Each Moodle course site has a main page and this is the first page students see when they go to your course in Moodle.
There are a variety of ways information can be organized - weekly, by topics, grouping of weeks or days, and a combination of topic headers with weeks or dates. Whatever method you choose for your courses - and you may have different layouts for different courses - keep this phrase in mind - organize with rhythm, consistency and intuitively.
Develop repeating patterns of presenting information
what do the students do before class, what is happening during class time, what are the assignments and so on.
OR • AND/OR
on Mondays certain type or types of activities are done, Wednesdays are for something different and so on
Going one step further ... do the connections exist between what is on the Moodle course page to the syllabus and/or schedule ... are the directions/instructions in the activities themselves clear ... is their sufficient time allotted to do the activity ... and so on.
To get to the final destination of an activity or a reading or viewing content outside of Moodle, make it easy to get there with one or at most two clicks/taps.
The layout and presentation on your course main Moodle page is where it is important to view through the eyes of your students. Are the names of items explanatory, can they tell what "it" is before clicking on it, are related items for an activity or project or discussion grouped together and presented so they appear together and so on. Take advantage of the feature in Moodle to view your Moodle site as a student.
To explore different approaches to organizing content and adding your contact information click on the following link and follow along in Moodle.

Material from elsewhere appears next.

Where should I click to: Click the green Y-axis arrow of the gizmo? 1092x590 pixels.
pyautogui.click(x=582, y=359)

Organizing Your Course's Main Moodle Page
Tips and Notes
Viewing your Moodle site as a student. Choose Switch role to from the options displayed from the down arrow to the right of your name/image at the upper right. Choose Student from the presented choices. Navigate, click on activities and links and so on. Note that you will not be able to do assignments or quizzes for a grade! When finished viewing as a student, choose Return to my normal role from the options displayed from the down arrow to the right of your name/image at the upper right.
Suggestions
Invite a colleague or a student worker not in your class to provide feedback and comments.
Course settings provide the ability to define parameters and settings for your course. For example, to adjust the name of your course to its full name.

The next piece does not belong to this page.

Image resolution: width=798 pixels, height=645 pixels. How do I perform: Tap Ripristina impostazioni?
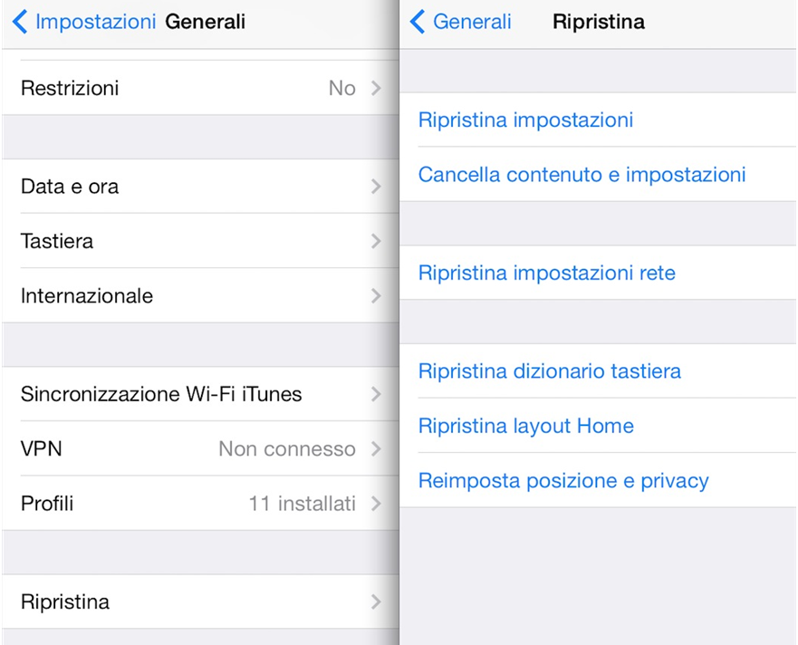point(525,120)
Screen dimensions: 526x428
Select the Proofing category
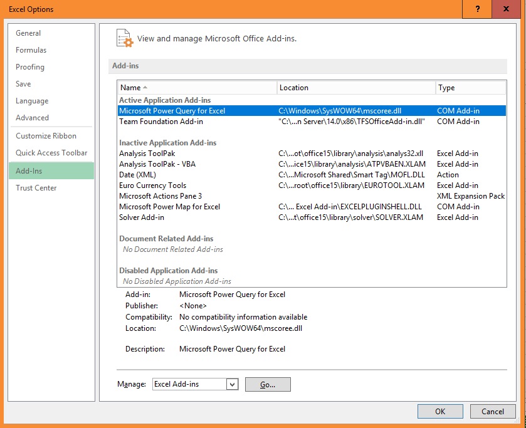click(30, 66)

To explore typical settings and make changes to your Moodle course settings, click on the following link and follow along in Moodle.
In Moodle, you have a default profile which you can change. You can include a picture, information about yourself, perhaps links to your faculty profile, to publications, websites, and so on. For a personal touch, consider sharing something you enjoy doing, a non-academic-related skill and so on.
A Moodle Profile is one way students can find some information about you and a way of introducing yourself to your students.
To setup your profile, click on the following link and follow along in Moodle.
How to Setup Your Moodle Profile
Tips and Notes
Timezone - the default timezone setting is for central Texas [America/Chicago]. If you are in a different time zone, you can specify the timezone you are in. A nice feature of setting the timezone is everything in Moodle that has time settings or options, those values will be in the timezone you specified
Suggestions
Students have Moodle profiles and they edit and manage them the same way. A nice benefit for all is when students add an image to their profile, you will see those images next to their names when you view the Participants in your courses.
Idea - perhaps have an “assignment” for students to modify their default Moodle profile or review/update the one they have created. At a minimum, add an image of themself that is recognizable and is not objectionable or not their cat or car or a sibling, etc.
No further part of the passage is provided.